It is often said that politics will trump economics in the Brexit negotiations. But the single currency’s stability is not just an economic issue — the euro is the ultimate expression of the European political project. So the financial services sector may get a significantly better Brexit deal than expected.
None of this is to say that Brexit will be easy. The negotiations will be infuriatingly complex and it is hard to imagine the May government achieving much else until the exit talks are complete. There are also concerns in Whitehall that the government lacks the experts required for the task, given how legal and technically fraught even the preparatory work is. It is also imperative for May to persuade business that she will take radical steps to make the UK more globally competitive if no EU deal can be negotiated.
Also, the other European leaders are fairly united in their negotiating position. They are determined to show that you can’t have all the benefits of union with none of the costs. Britain’s traditional EU allies are most likely to stress this in order to damp down their own domestic Eurosceptic movements. This is where Trump has not helped the UK’s cause. His election has made EU governments more fearful of a populist revolt. Indeed, if Marine Le Pen is thrashed in the second round of the French presidential elections it will, one suspects, make it easier for Theresa May to negotiate a good deal.
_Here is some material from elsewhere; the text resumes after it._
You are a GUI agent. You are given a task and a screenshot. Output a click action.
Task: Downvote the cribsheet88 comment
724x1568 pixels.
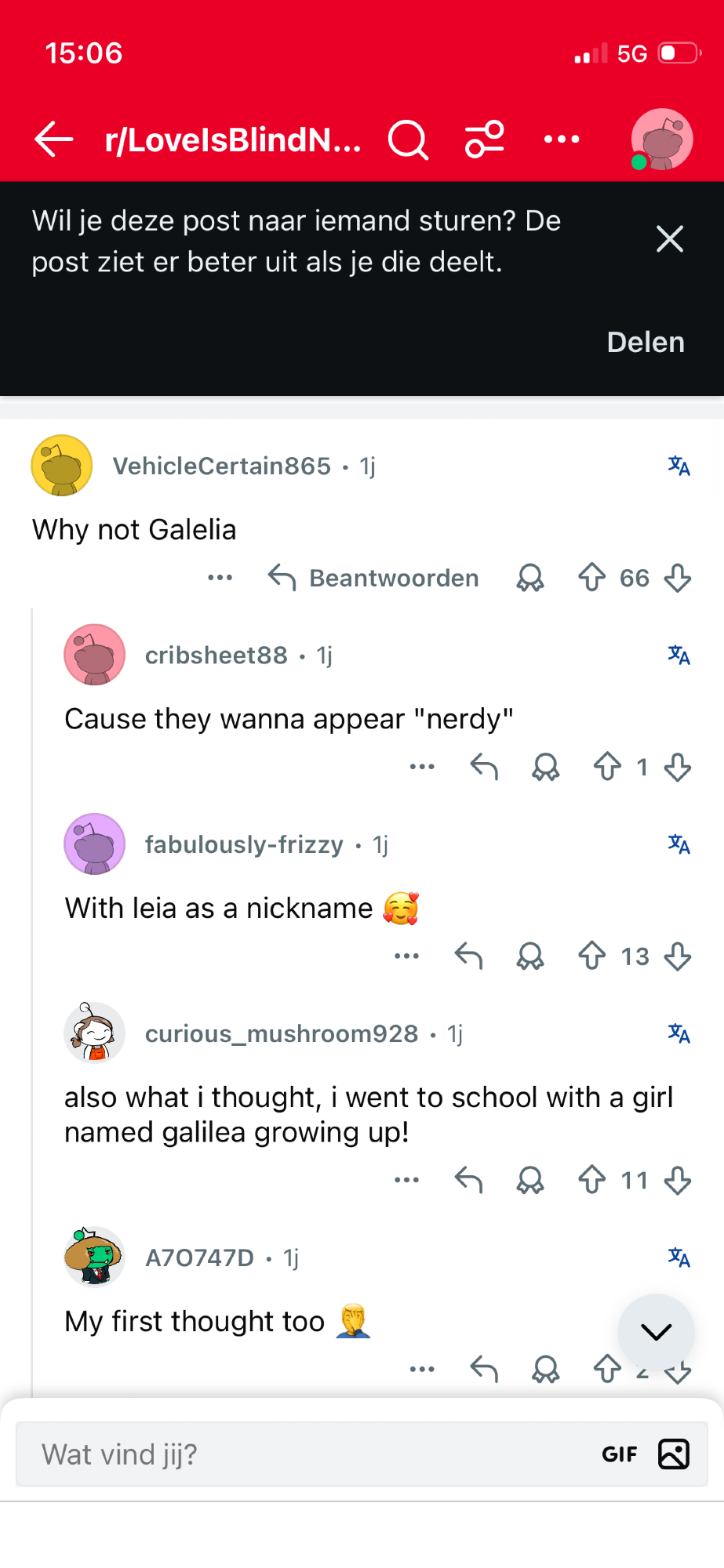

Several European leaders are still feeling a bit raw about Brexit. Wolfgang Schäuble, the German finance minister, has told colleagues that he cried when he heard that Britain had voted to leave. If emotion were to triumph over cool economic logic — and no agreement is reached — it would hurt both sides. The intensity of feeling shows why British ministers must be extremely careful not to sound as if they are running down the whole EU project. Diplomacy and the national interest require that Britain conveys the message that it wishes the EU every success in future, regardless of how much ministers might privately think that the break-up of the euro would be a good thing.
Senior British government figures expect two trade agreements between the UK and the EU. This marks an attempt to avoid a Wallonia-style problem where the whole agreement is held up by the objections of one parliament in Europe.
The first deal would cover trade in goods — and because this is an EU competence it could be done at EU level. The second would cover services, and as that would be a ‘mixed agreement’, covering both EU and national competences, it would go out for approval by national and regional parliaments. Obviously, this deal would be particularly vulnerable to political grandstanding. But given that services tend not to arouse the same level of protectionist anxiety as agriculture or manufacturing, the approach could work. After all, Wallonia doesn’t have a banking sector to protect.
Britain has not yet served formal notice that it intends to quit the EU — so no one can say with any certainty how Brexit will go. Thanks largely to sheer luck, however, Theresa May has a better hand than she could have dared hope for when she took office. Now she must play her cards right to make Brexit a success.